» **Prompt**
This exercise requires an exact copy of each line from the one containing "You are a computer-use agent. 430x195 pixels." down to the last line below.

____ Material provided

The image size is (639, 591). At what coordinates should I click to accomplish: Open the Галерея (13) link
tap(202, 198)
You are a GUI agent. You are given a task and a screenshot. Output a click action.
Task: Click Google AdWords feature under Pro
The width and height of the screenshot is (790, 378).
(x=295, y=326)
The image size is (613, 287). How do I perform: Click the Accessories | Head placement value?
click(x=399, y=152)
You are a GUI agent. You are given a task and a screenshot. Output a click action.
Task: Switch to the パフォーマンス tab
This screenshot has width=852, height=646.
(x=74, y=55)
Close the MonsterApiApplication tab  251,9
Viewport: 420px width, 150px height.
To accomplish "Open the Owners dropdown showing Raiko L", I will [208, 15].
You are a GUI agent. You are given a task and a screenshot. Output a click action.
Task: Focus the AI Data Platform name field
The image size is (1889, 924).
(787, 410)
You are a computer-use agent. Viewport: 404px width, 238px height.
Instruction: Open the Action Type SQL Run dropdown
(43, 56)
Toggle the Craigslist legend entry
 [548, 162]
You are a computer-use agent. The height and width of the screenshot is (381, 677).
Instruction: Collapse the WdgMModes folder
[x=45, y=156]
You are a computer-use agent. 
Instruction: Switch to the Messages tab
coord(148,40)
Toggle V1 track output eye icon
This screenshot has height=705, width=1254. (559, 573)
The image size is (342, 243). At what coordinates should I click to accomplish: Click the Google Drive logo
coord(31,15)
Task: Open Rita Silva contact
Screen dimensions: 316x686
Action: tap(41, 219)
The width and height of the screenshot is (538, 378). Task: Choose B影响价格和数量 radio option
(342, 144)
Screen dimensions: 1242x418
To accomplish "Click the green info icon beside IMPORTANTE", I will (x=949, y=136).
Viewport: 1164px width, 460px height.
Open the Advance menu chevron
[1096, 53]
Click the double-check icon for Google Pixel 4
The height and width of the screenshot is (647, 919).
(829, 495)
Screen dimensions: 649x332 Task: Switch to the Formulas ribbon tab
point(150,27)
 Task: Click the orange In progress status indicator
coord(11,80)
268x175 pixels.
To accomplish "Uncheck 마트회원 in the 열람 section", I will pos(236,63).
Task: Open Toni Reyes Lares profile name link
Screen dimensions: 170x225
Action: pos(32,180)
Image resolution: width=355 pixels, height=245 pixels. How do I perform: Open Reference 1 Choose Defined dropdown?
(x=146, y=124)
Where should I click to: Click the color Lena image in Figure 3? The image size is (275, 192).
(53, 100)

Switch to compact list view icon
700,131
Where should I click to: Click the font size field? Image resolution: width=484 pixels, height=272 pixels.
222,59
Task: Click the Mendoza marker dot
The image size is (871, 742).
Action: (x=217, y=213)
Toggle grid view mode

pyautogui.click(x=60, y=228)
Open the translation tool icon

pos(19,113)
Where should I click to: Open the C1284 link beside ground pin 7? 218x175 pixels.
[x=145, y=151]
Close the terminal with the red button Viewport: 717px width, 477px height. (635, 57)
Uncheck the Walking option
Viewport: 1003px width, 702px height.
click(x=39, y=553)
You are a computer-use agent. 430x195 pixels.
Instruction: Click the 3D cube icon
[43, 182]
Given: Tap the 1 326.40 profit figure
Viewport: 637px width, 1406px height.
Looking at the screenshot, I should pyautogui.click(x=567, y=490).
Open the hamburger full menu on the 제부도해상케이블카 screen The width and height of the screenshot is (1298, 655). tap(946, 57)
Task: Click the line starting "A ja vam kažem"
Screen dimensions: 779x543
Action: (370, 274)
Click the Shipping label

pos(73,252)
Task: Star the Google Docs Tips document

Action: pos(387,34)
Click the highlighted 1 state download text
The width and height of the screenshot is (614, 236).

________

» **Output of the task**
You are a computer-use agent. 430x195 pixels.
Instruction: Click the 3D cube icon
[43, 182]
Given: Tap the 1 326.40 profit figure
Viewport: 637px width, 1406px height.
Looking at the screenshot, I should pyautogui.click(x=567, y=490).
Open the hamburger full menu on the 제부도해상케이블카 screen The width and height of the screenshot is (1298, 655). tap(946, 57)
Task: Click the line starting "A ja vam kažem"
Screen dimensions: 779x543
Action: (370, 274)
Click the Shipping label

pos(73,252)
Task: Star the Google Docs Tips document

Action: pos(387,34)
Click the highlighted 1 state download text
The width and height of the screenshot is (614, 236).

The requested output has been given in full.